You've got tense issues here:
Quote:
Today’s weather is utterly gloomy. The long looping driveway was barren
Why are Holly's eyes crimson?
The way you are describing some of the perspectives is better suited for a screenplay. I feel weird being so close to Holly's body parts.

Good sentence:
Quote:
Pieces of paper cluttered the front of the building, along with empty soda cans, the bones and fur of a forgotten feline, rusted tools, oil barrels, and snicker wrappers
Bad sentence:
Quote:
Yet the wrenched smell that tainted the air trumpeted any physical flaw of the run down building
Among the many passive sentences, I'll point you one that illustrates it best:
Quote:
Holly’s feet froze at the office door
"Fucccccccck" - one 'c' would work. She sounds like a machine gun otherwise.

That's enough edits for now. It needs work.
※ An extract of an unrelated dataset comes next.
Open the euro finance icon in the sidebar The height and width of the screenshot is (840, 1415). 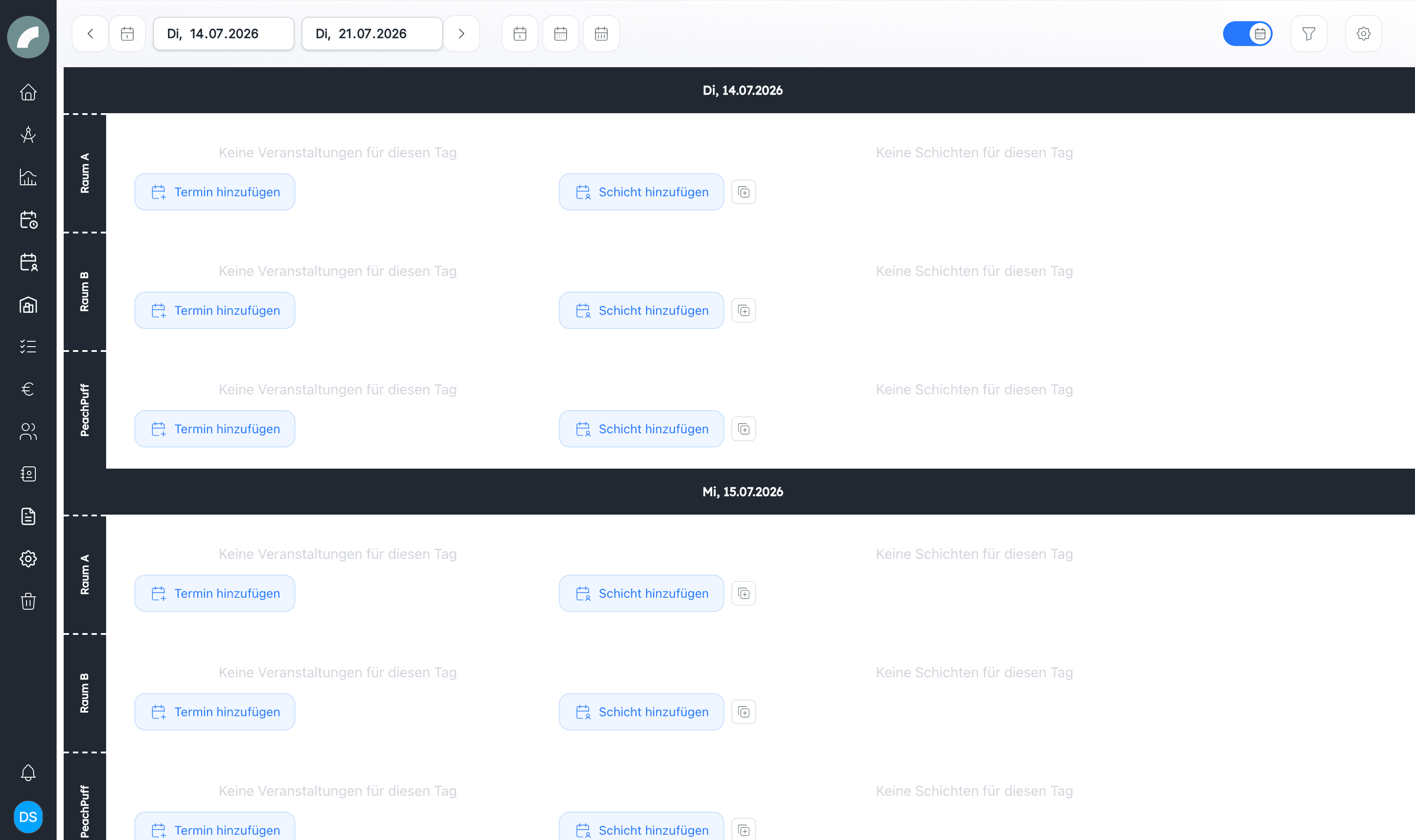[28, 389]
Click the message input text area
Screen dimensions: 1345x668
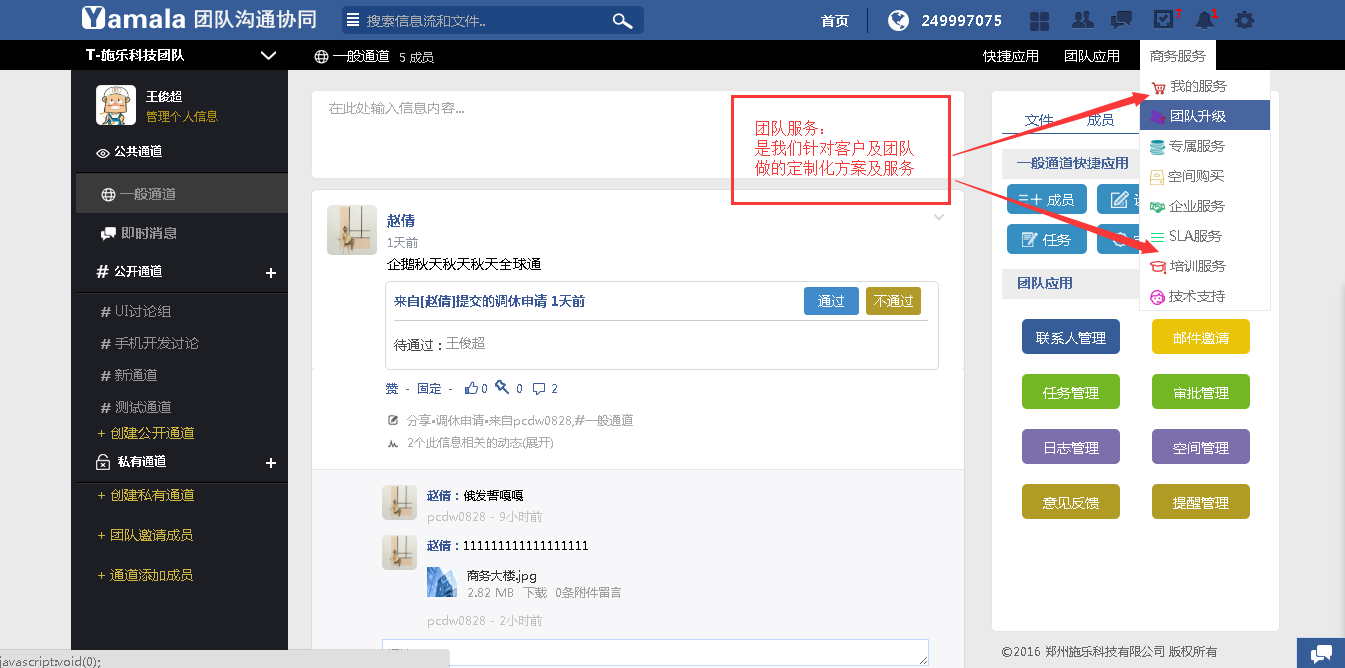[637, 135]
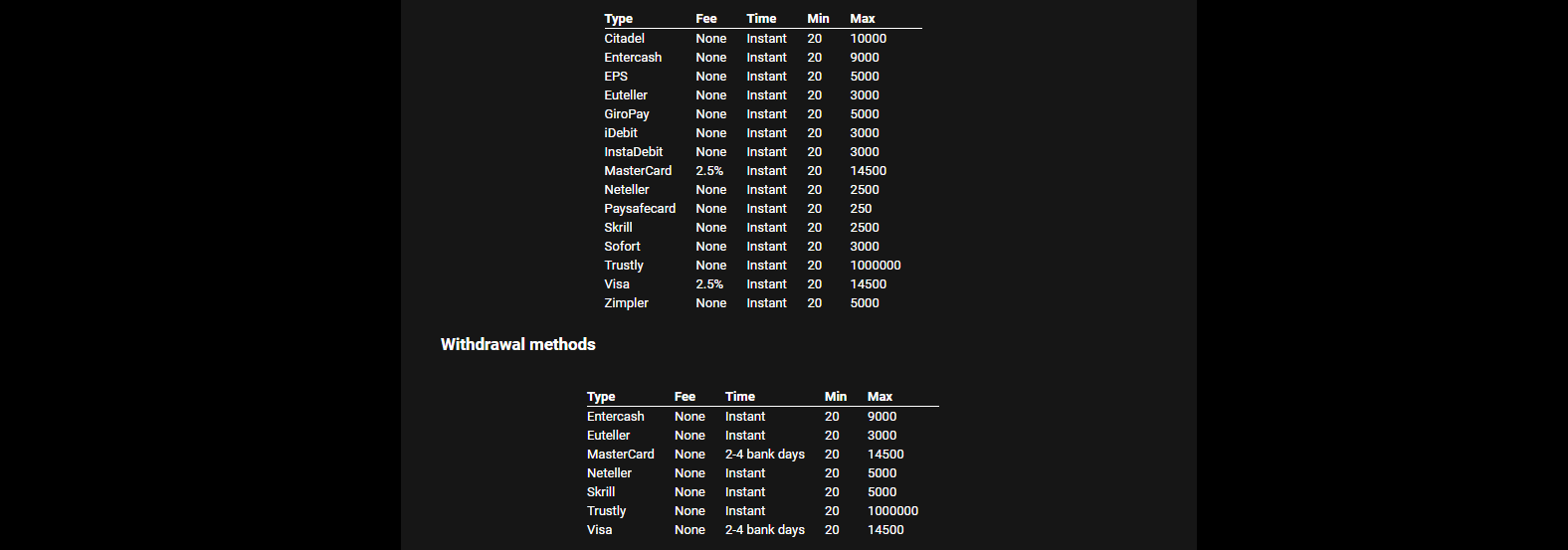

Try to keep from being redundant. And try to not do so many 'she thoughts.' Her actions could convey her thoughts. I'd cut down all those 'nothings,' too. We know she's frantic.

While I think it's a good way to keep the reader hooked, I don't think we should be kept lingering, wondering what Holly is trying to find. I think you did well with some of the descriptions, but Holly is too dainty in the way she interacts with the environment.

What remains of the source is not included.